TEXT SHOWN:
↓

SERVICE REVENUE Service revenue consists of the labor charge for installing merchandise or
maintaining or repairing vehicles, excluding the sale of any installed parts or materials.
COSTS OF REVENUES Costs of merchandise sales include the cost of products sold, buying,
warehousing and store occupancy costs. Costs of service revenue include service center payroll and
related employee benefits, service center occupancy costs and cost of providing free or discounted
towing services to our customers. Occupancy costs include utilities, rents, real estate and property taxes,
repairs and maintenance and depreciation and amortization expenses.
PENSION AND RETIREMENT PLANS The Company reports all information on its pension and
savings plan benefits in accordance with FASB Statement of Financial Accounting Standards (SFAS)
No. 87, ‘‘Employers’ Accounting for Pensions’’ and SFAS No. 88, ‘‘Employers’ Accounting for
Settlements and Curtailments of Defined Benefit Pension Plans and for Termination Benefits’’, as
amended by SFAS No. 132, ‘‘Employers’ Disclosure about Pensions and Other Postretirement
Benefits—an Amendment of FASB Statements No. 87, 88 and 106 (revised 2003)’’ (SFAS 132R), as
amended by SFAS No. 158 ‘‘Employers’ Accounting for Defined Benefit Pension and Other
Postretirement Plans—an Amendment of FASB Statements No. 87, 88, 106 and 132(R).

↑

SUPPLIED INFORMATION:

↓

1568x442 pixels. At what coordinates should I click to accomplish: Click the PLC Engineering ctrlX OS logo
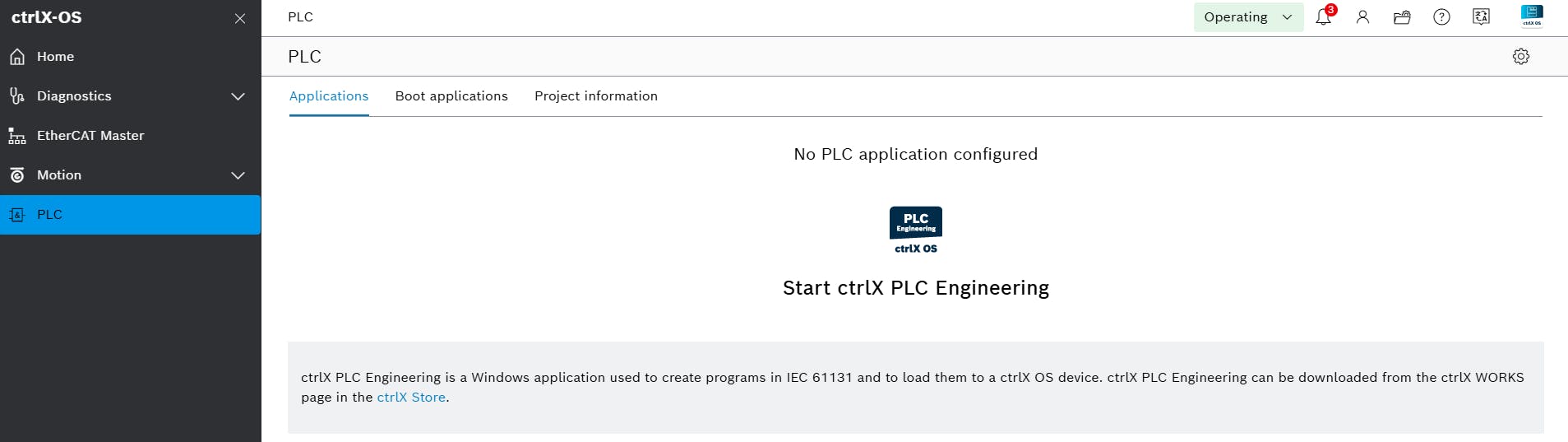click(916, 230)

↑

REQUIRED WORK:
a – From the accounting text above the data, please extract the passage starting with "SERVICE REVENUE Service" and going on through "and amortization expenses.".
b – According to the accounting text above the data, what does service revenue exclude?

SOLUTIONS TO THE TASKS:
a –
SERVICE REVENUE Service revenue consists of the labor charge for installing merchandise or
maintaining or repairing vehicles, excluding the sale of any installed parts or materials.
COSTS OF REVENUES Costs of merchandise sales include the cost of products sold, buying,
warehousing and store occupancy costs. Costs of service revenue include service center payroll and
related employee benefits, service center occupancy costs and cost of providing free or discounted
towing services to our customers. Occupancy costs include utilities, rents, real estate and property taxes,
repairs and maintenance and depreciation and amortization expenses.

b – The sale of any installed parts or materials.